- _Task objective_: Copy each of the following items word for word, keeping every line as it stands.

- _The data_:

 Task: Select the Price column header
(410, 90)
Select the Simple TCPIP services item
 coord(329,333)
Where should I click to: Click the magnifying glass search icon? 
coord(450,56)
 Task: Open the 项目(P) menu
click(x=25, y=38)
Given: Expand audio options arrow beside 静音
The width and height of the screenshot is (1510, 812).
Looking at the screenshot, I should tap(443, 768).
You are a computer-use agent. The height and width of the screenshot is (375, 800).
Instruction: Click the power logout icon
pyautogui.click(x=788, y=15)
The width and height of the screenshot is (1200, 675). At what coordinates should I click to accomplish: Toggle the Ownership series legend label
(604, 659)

- _Response for this exercise_:
 Task: Select the Price column header
(410, 90)
Select the Simple TCPIP services item
 coord(329,333)
Where should I click to: Click the magnifying glass search icon? 
coord(450,56)
 Task: Open the 项目(P) menu
click(x=25, y=38)
Given: Expand audio options arrow beside 静音
The width and height of the screenshot is (1510, 812).
Looking at the screenshot, I should tap(443, 768).
You are a computer-use agent. The height and width of the screenshot is (375, 800).
Instruction: Click the power logout icon
pyautogui.click(x=788, y=15)
The width and height of the screenshot is (1200, 675). At what coordinates should I click to accomplish: Toggle the Ownership series legend label
(604, 659)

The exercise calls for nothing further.